Offers and Counter Offers

Offers and Counter Offers

You have just received a phone call from your real estate
agent telling you that an offer is coming in. Your response
is to suddenly think of many critical questions:

Who is making the offer?
Are they eager?
When will the offer be ready?
Do you think they are serious?
Why are they interested?
Do you think they will offer full price?
Are they qualified?
What is their time frame for moving in?
Have they made an offer on anything else?
Do you think they are committed to buying this house?
Do they have a house to sell?
Will there be any contingencies?
The list goes on. If these or any other questions matter to you,
then write them down. In time, it is likely that some or all of
them will be answered. At this early stage, though, the most you
can do is wait until the offer is completed and ready to present.
Assuming the offer is being delivered by the buyer's real estate
agent, you can expect that the agent will arrive at your house
without the buyer in tow. Find a comfortable location in the house,
settle in, and expect to hear the good news!
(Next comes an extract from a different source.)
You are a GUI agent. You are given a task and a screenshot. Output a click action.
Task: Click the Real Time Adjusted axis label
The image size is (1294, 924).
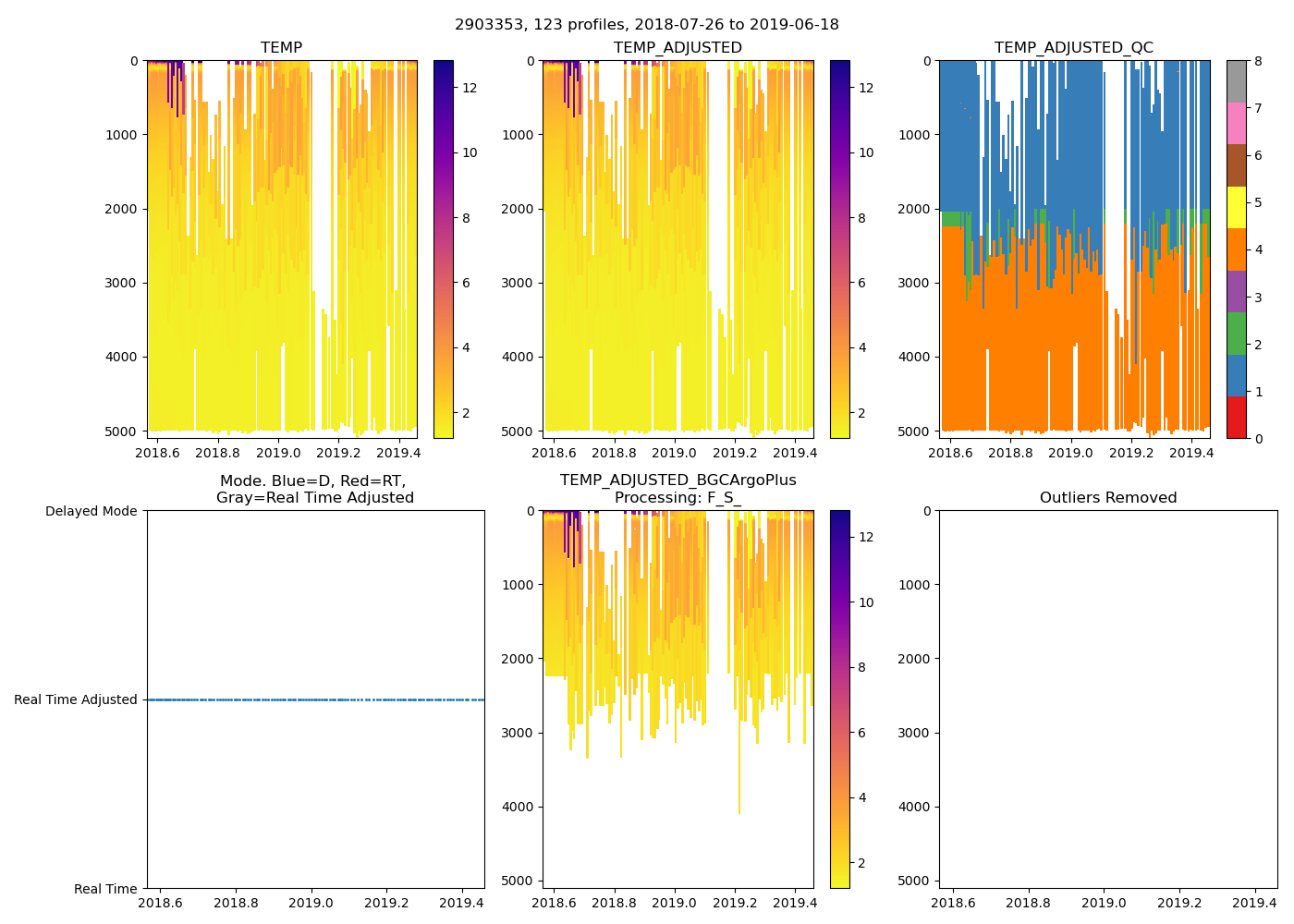click(x=76, y=699)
The Presentation of the Offer

As part of the presentation, the agent usually will introduce the
buyer to you in greater detail. It is normal for you to learn what
their primary source of income is, where they are moving from, whether
they have children, why they like your house, what their time frame is,
and how they plan on paying for the purchase. The intent here is to
help you to take a personal interest in the buyer. Negotiations have
a better chance of ending in a positive resolution when the two parties
take a personal interest in one another.

Once the introductions are over, the agent should present you with
a contract that includes the price and terms of the offer. Be prepared
for anything! No matter how eager the agent has told you that the buyer
is, it is still very possible that the offer will come in well below
what you are hoping for.

If it does come in low, put your emotions aside and consider all of the
information that the agent has supplied you. The qualifications of the
buyer are as important as the offer. If the buyer can afford the property,
is motivated to move, and is truly interested in owning the house then
you have a good chance of working something out. Stay focused on the shared
objective: you want to sell and he wants to buy.


Making the Counter Offer

You like the buyer and you sense that the sale could consummate if the
two parties can work towards a mutually satisfying agreement. LConsult
your real estate agent, talk with your partner and prepare a counter offer.
Make sure that you review the entire offer carefully before you work on
the price adjustment, since it is easy to become so focused on price that
you neglect to notice the other conditions that the buyer has put on the
sale. Often, the counter offer is written on the same form as the original
offer, meaning that the details of the original offer will transfer directly into your counter offer
and could eventually become binding.

Your counter offer will depend on the market, your needs as a seller, and
the advice of professionals who are less emotionally and personally involved
in the transaction, such as your real estate agent or your attorney. The most
difficult point to remember is that you are not the one who sets the price.
The market sets the price, meaning your home is only worth what someone will
pay for it. If the buyer has been looking for some time and has taken a genuine
interest in your property, then you can assume that they are making the offer
with some level of legitimate knowledge about what homes in the area are worth.
That doesn't preclude the buyer from trying to get the best deal possible. It
simply means that the offer is at the least representative of the lower part
of the range that similar houses are valued at given market conditions. You
are being asked to work within a range that extends from the buyer's offer to
your price. The simple question you must start with is whether you are willing
to accept that range and negotiate accordingly.

Another choice you have in responding to a low offer is to reiterate your
original listed price. In effect, you are rejecting the offer by standing
firm. This can be a wise decision if the offer is simply too low to take seriously.
Sometimes a buyer will re-submit the offer at a slightly higher price, which moves
the offer into a range that you can now feel comfortable negotiating in.


Coming to Final Terms

It can take minutes, hours, and even days for the two parties to reach an
agreement. If you have come off your price to make the deal work, you might feel unwilling to make
any other additional compromises. The key at this final stage is to always
remember your goal of selling the house so that you can move on with your
life. Stay reasonable and remain in the mode of discussion and compromise.

Once there is a final agreement that can bind the two parties, both sides
must sign the contract and money will change hands in the form of an escrow
deposit. From this point forward, the success of the transaction will be
influenced more by the outside parties, such as the home inspector and the
lender, than by either the buyer or the seller.